Die zulässige Klage hat auch in der Sache Erfolg.

Dem gemäß §§ 3, 4 UKlaG klagebefugten und aktivlegitimierten Kläger steht gegen die Beklagte ein Anspruch aus § 1 UKlaG auf Unterlassung der Empfehlung der streitgegenständlichen Klauseln zu.

Die Klauseln sind wegen Verstoßes gegen §§ 307 ff. BGB unwirksam.

Klageantrag zu I. 1:

Die Klausel

"Der Textilreiniger haftet für den Verlust des Reinigungsgutes unbegrenzt in Höhe des Zeitwertes"

verstößt gegen § 309 Nr. 7 b) BGB. Nach dieser Vorschrift sind, auch soweit eine Abweichung von den gesetzlichen Vorschriften zulässig ist, in Allgemeinen Geschäftsbedingungen ein Ausschluss oder eine Begrenzung der Haftung für sonstige Schäden, die auf einer grob fahrlässigen Pflichtverletzung des Verwenders oder auf einer vorsätzlichen oder grob fahrlässigen Pflichtverletzung eines gesetzlichen Vertreters oder Erfüllungsgehilfen des Verwenders beruhen, unwirksam.

Mit § 309 Nr. 7 b) BGB sind auch summenmäßige Beschränkungen bzw. Fixierungen eines Höchstbetrages nicht in Einklang zu bringen (MüKo/Kieninger, 5. Aufl. 2007, § 309 Nr. 7 BGB, Rdn. 23, 31 m.w.N.). Durch die Begrenzung auf den - durch die "Zeitwerttabelle" näher zu bestimmenden "Zeitwert" - wird jedoch ein solcher Höchstbetrag bestimmt.

____________

**Aufgabe a**. Gib aus den Zeilen weiter unten alles wörtlich wieder, beginnend mit der Zeile, die „Click the Mirror tool icon“ enthält, und endend mit der Zeile, die „Action: [x=814, y=221]“ enthält.

____________

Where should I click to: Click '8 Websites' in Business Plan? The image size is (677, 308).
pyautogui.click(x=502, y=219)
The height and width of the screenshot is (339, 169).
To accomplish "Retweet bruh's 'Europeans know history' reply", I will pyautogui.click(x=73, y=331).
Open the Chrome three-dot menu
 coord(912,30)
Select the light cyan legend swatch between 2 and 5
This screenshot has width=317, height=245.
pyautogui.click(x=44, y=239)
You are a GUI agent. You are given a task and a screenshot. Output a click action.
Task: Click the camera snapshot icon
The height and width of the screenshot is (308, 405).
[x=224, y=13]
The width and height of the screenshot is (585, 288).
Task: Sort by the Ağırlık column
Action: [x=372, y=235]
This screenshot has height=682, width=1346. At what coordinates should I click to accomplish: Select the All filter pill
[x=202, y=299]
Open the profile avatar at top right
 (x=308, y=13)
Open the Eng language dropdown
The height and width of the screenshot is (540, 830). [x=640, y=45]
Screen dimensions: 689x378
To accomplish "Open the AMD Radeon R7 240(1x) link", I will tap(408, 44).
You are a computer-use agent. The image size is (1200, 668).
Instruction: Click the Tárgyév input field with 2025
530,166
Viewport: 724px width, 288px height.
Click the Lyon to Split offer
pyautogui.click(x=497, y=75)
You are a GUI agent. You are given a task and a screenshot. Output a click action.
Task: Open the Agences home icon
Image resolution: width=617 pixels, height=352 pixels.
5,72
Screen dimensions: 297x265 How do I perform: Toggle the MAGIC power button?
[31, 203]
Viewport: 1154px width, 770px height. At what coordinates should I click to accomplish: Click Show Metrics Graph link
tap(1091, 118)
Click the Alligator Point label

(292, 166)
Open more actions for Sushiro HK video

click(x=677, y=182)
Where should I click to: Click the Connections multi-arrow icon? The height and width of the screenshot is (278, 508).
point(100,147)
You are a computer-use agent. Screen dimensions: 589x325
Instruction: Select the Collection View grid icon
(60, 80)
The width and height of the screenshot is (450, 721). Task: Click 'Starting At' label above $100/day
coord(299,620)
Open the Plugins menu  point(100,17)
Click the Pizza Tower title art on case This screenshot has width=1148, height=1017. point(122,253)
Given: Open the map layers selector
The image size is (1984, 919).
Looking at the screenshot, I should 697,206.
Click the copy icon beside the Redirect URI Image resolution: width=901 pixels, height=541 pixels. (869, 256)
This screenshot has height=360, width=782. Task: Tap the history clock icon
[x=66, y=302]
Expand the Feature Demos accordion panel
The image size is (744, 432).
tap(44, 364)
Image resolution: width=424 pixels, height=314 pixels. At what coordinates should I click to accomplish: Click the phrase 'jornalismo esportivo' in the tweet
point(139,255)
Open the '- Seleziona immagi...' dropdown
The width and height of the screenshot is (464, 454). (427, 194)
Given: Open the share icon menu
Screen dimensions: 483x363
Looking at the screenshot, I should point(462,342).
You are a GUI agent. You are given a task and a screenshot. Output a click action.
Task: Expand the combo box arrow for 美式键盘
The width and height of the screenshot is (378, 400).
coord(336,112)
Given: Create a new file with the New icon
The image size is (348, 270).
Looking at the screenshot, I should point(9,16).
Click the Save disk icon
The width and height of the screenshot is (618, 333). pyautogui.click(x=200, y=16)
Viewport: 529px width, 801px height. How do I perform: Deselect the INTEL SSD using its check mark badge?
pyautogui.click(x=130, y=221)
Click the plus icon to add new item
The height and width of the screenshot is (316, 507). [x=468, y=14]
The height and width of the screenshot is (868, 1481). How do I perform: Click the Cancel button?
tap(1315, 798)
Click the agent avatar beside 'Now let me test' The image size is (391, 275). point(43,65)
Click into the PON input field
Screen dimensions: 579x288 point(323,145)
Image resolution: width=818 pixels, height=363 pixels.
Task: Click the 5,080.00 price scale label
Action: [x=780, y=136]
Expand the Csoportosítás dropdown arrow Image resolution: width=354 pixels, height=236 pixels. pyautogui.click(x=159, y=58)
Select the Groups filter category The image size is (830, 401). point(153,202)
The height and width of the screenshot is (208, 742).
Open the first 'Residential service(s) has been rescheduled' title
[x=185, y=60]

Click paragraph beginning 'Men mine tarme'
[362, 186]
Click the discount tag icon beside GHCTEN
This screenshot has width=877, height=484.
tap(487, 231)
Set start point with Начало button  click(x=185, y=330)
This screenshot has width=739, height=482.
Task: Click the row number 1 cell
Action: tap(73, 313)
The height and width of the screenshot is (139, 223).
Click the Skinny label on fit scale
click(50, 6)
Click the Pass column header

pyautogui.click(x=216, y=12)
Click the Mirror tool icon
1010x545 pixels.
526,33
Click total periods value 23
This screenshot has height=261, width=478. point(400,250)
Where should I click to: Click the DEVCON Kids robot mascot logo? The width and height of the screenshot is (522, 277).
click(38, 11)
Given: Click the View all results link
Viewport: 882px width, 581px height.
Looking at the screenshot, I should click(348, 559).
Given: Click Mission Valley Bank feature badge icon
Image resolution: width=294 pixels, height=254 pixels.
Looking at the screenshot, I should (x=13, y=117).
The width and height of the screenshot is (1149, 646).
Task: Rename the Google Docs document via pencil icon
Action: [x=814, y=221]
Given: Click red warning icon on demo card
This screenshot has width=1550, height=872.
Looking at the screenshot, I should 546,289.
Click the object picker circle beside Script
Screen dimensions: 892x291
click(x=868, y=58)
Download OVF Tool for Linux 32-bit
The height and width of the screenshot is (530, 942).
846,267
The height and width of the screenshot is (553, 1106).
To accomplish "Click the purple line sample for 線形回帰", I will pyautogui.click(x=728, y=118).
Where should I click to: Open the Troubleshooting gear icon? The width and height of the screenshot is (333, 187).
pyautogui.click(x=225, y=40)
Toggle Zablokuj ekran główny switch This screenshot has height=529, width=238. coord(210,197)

____________

**Aufgabe b**. Führe den Lesetext über die Haftungsklausel für Textilreiniger ab seinem letzten Satz weiter.

**Ergebnis a**.
Click the Mirror tool icon
1010x545 pixels.
526,33
Click total periods value 23
This screenshot has height=261, width=478. point(400,250)
Where should I click to: Click the DEVCON Kids robot mascot logo? The width and height of the screenshot is (522, 277).
click(38, 11)
Given: Click the View all results link
Viewport: 882px width, 581px height.
Looking at the screenshot, I should click(348, 559).
Given: Click Mission Valley Bank feature badge icon
Image resolution: width=294 pixels, height=254 pixels.
Looking at the screenshot, I should (x=13, y=117).
The width and height of the screenshot is (1149, 646).
Task: Rename the Google Docs document via pencil icon
Action: [x=814, y=221]

**Ergebnis b**.
Die Klausel gilt allgemein "für den Verlust" und damit ohne Beschränkung auf eine bestimmte Schuldform, so dass auch Vorsatz und grobe Fahrlässigkeit erfasst sind, weshalb § 309 Nr. 7 b) auch im Übrigen einschlägig ist.

Darüber hinaus verstößt die Klausel gegen das in § 307 Abs. 1 S. 2 BGB verankerte Transparenzgebot. Die Klausel ist nicht klar und verständlich, sondern widersprüchlich. Einerseits wird eine "unbegrenzte" Haftung zugesagt, andererseits wird die Haftung auf die "Höhe des Zeitwertes" beschränkt. Bei der maßgeblichen kundenfeindlichsten Auslegung ist nicht klar, was von beidem gelten soll.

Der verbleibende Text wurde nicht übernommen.